À l'heure où l’on parle de raboter les niches fiscales* , où l’on montre du doigt les commissions d'harmonisation des notes qui permettent de si brillants résultats au baccalauréat, j'entends Yves Calvi, dans Mots Croisés :
"Juste je vous informe que..."
Un Boggle qu'on aurait secoué. Public, à toi de remettre les mots dans l'ordre.
"Ou pas"
C’est effectivement ce qu’on me répondra avec un rictus moqueur.
Voilà: une vague de tics de langage en chasse une autre.Il y a dix ans, tout était TROP : trop beau/chaud/bon/chou/sympa/drôle/nul/sexy... Au point qu'on pouvait se demander comment faire pour y remédier: enlaidir? rafraîchir? brûler? grimacer? moquer? exceller? ou...?

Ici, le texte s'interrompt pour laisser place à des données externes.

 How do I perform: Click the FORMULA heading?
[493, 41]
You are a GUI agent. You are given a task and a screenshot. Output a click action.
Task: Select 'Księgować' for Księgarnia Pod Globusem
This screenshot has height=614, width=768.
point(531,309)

Le TROP est mort, vive le TROP. Non mécontent de polluer nos écrans avec des séries policières à perte de vue, voilà que débarque le JUST - américain I suppose. Désormais, c'est JUSTE beau/chaud/bon/chou/sympa/drôle/nul/sexy. Avec la tête penchée sur le côté, comme après une lobotomie, le pouce et l'index réunis, rythmant la phrase, grossièrement découpée:
Il - est - juste - trop - sex-y!
Je vous demande pardon? Le TROP fait son... come b... son retour? C'est juste trop fort...
Yves Calvi vient de dire que la crise a IMPACTÉ sur... la maîtrise de la langue française? Bernard Pivot, par pitié, revenez avant qu'il ne soit trop tard pour nous!

* Avec un rabot, on travaille un relief. La niche étant une cavité, même au sens figuré (elle met à l'abri, protège...), il semble difficile de la raboter... Sauf avis contraire d'un menuisier. Et d'un huissier. Et d'un expert en psychiatrie.